§ Brief: Lay out everything from the line containing "The image size" down to the line containing "pyautogui.click(x=156, y=242)" as a two-column CSV with the columns text and answer, one row per text-and-answer pair, each value in its own quoted field with line breaks turned into spaces. Leave the pictures out.

§ Material for this exercise:
------------------------------------------------

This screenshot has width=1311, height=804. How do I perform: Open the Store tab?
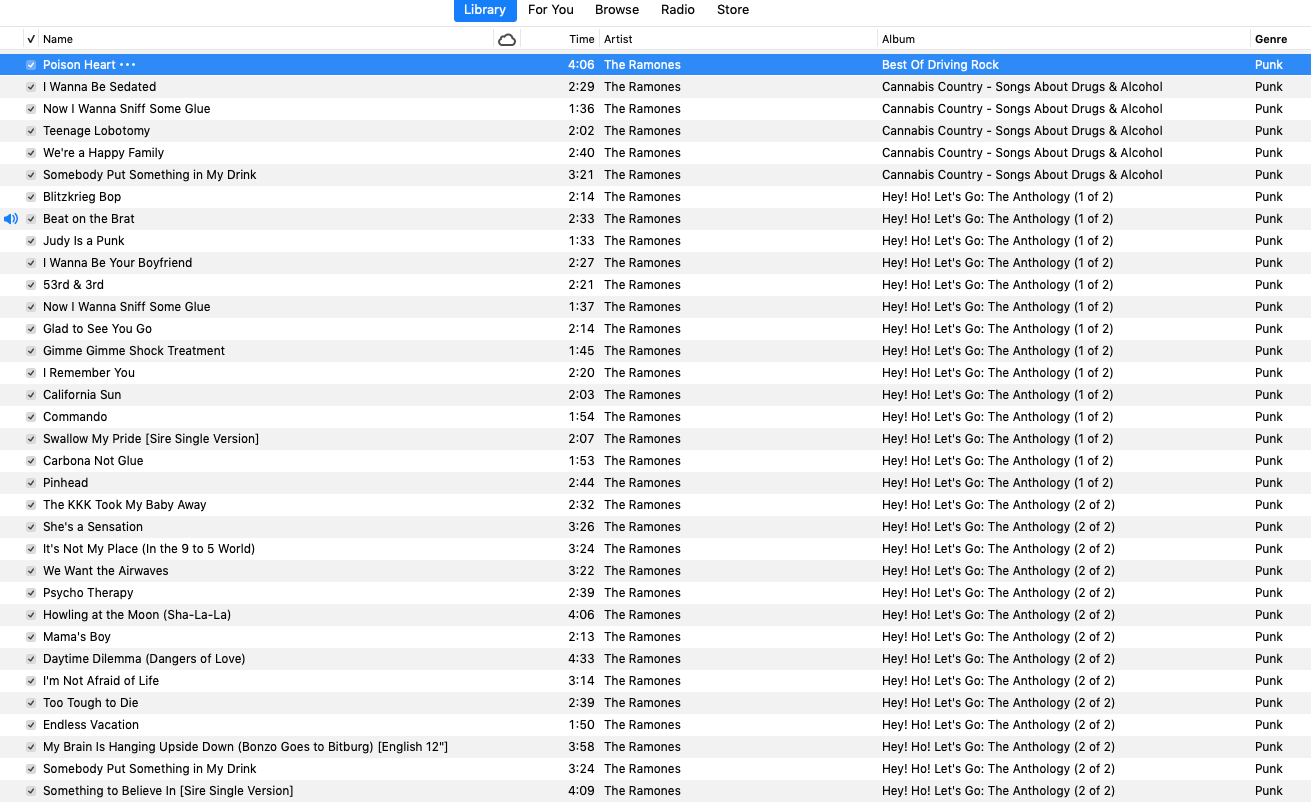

------------------------------------------------

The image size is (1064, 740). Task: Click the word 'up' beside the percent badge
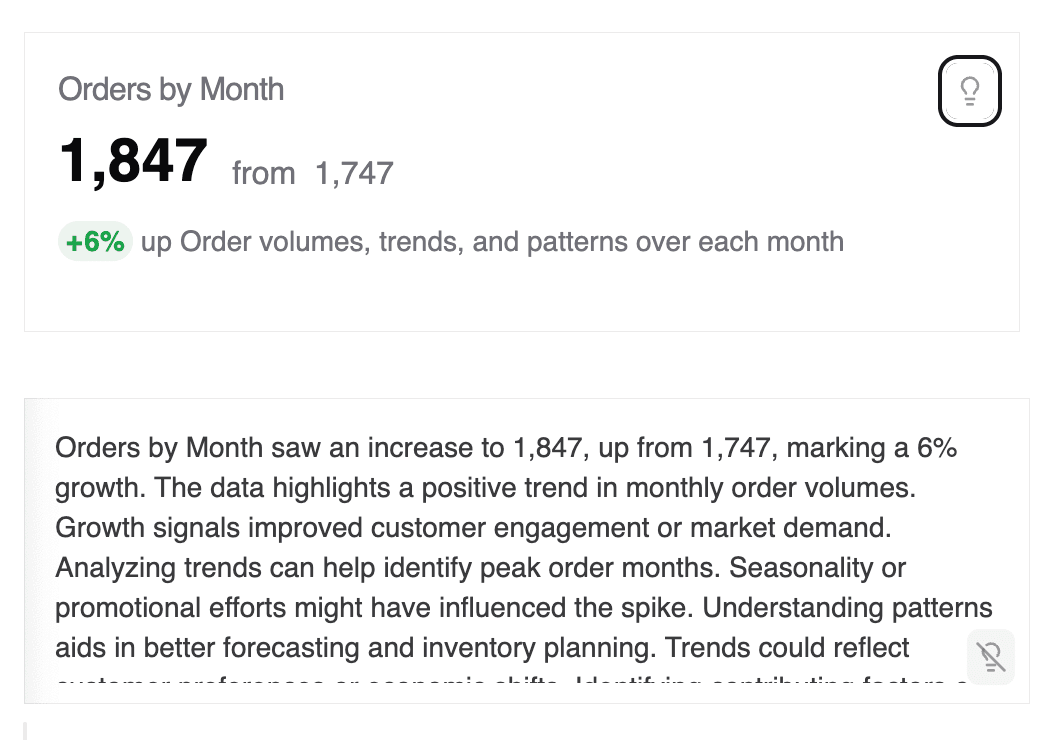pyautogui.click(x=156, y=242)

------------------------------------------------

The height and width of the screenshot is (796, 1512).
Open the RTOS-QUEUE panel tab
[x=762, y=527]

------------------------------------------------

§ Solution to this problem:
text,answer
"The image size is (1064, 740). Task: Click the word 'up' beside the percent badge","pyautogui.click(x=156, y=242)"